### Records shown
<<<<
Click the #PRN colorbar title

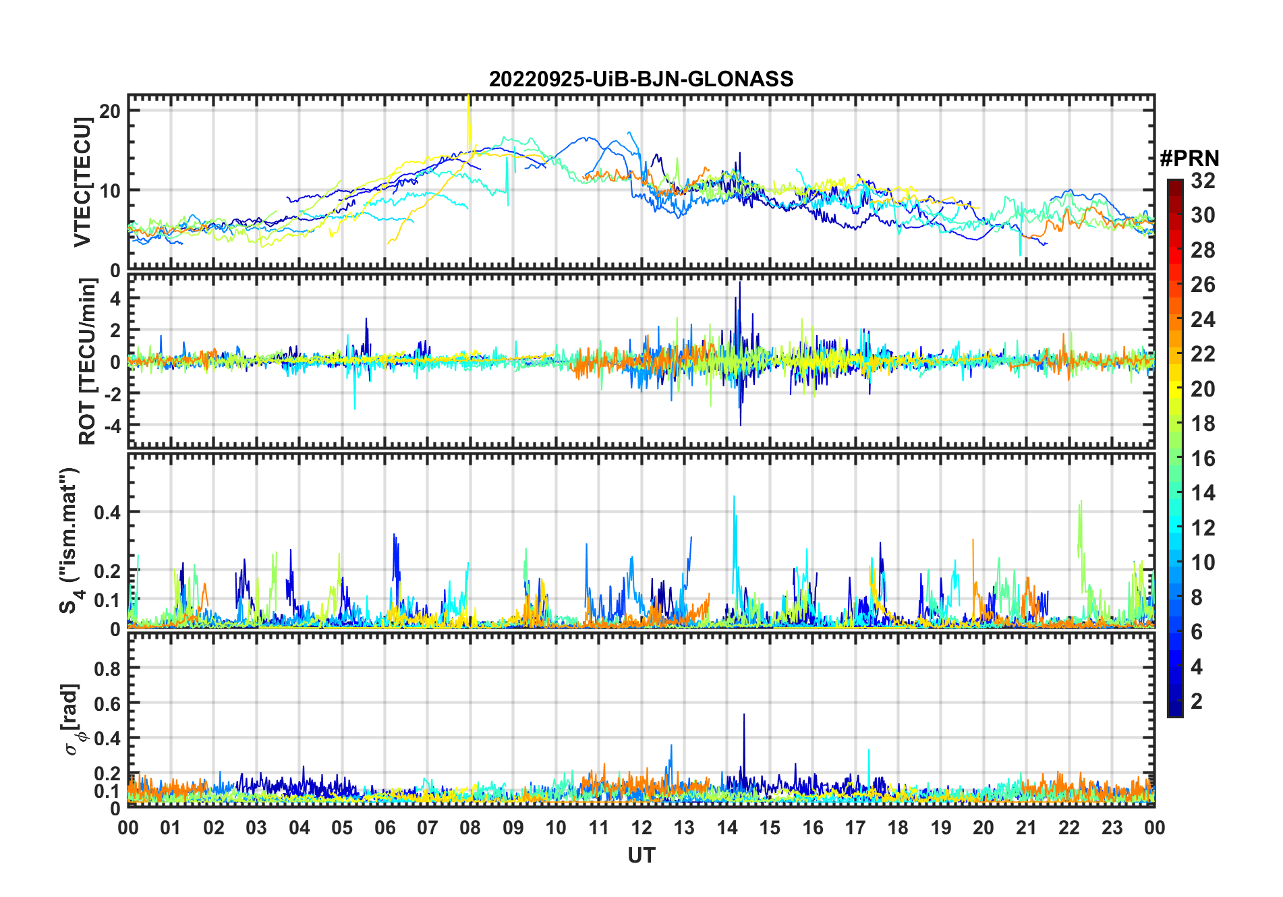coord(1189,158)
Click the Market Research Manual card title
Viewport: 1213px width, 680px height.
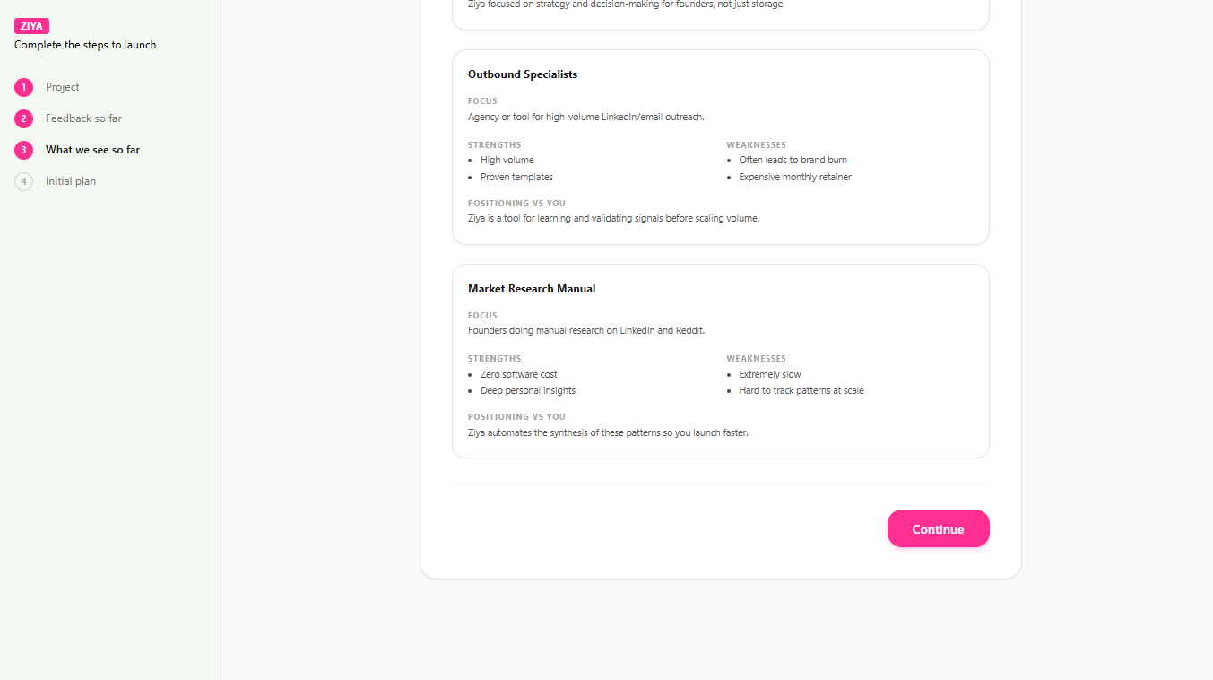point(532,289)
>>>>
### Given task
Reproduce every line of the material above, requests included, but multiply each coordinate in the answers by 2.05 and round to the nearest whole number, rounding halves up. Leave out the pictures.

### The answer
Click the #PRN colorbar title

coord(2437,324)
Click the Market Research Manual card title
Viewport: 1213px width, 680px height.
point(1091,592)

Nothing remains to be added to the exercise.